[Element and text location data]
** Start **

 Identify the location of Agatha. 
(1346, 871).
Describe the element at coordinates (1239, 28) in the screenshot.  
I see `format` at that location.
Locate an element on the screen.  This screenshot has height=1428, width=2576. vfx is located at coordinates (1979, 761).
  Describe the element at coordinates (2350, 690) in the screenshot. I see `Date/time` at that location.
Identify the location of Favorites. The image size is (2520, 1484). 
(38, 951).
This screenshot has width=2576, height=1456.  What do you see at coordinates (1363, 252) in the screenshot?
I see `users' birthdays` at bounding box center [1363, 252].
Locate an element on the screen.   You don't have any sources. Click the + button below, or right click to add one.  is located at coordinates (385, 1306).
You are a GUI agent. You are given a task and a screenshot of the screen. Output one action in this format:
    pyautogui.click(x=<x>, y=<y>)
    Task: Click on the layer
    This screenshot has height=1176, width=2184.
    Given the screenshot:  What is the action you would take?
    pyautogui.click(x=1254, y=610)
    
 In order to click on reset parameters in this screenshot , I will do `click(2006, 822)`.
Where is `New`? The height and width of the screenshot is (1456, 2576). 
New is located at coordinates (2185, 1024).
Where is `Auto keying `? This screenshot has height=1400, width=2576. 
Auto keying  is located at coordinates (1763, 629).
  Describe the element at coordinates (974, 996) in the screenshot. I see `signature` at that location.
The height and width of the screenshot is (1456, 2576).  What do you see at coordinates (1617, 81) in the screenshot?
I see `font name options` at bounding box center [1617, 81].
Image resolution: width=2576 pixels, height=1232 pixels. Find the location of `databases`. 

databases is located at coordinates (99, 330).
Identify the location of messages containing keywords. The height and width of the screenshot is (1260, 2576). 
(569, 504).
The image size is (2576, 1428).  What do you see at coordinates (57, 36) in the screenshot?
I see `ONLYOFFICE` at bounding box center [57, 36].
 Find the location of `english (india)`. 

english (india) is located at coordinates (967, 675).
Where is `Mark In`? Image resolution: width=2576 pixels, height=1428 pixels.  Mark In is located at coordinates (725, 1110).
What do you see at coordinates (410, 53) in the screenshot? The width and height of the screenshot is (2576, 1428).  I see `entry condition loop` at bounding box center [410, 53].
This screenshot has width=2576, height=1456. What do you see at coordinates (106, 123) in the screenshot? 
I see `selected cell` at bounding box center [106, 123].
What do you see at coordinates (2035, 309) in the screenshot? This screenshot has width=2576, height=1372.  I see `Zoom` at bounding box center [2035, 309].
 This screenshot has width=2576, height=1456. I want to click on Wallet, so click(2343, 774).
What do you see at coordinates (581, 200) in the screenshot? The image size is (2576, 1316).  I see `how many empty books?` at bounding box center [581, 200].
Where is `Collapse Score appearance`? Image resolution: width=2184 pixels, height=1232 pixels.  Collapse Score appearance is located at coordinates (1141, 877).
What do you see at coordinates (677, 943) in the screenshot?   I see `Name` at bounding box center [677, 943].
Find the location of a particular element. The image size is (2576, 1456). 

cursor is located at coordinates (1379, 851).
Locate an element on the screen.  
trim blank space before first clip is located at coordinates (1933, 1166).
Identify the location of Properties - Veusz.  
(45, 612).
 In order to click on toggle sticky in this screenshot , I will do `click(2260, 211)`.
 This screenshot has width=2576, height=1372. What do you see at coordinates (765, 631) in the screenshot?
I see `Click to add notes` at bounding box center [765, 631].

** End **

Requirement:
Can you quote the items verbatim, from the line containing "In order to click on toggle" through the end, both included?

The result:
 In order to click on toggle sticky in this screenshot , I will do `click(2260, 211)`.
 This screenshot has width=2576, height=1372. What do you see at coordinates (765, 631) in the screenshot?
I see `Click to add notes` at bounding box center [765, 631].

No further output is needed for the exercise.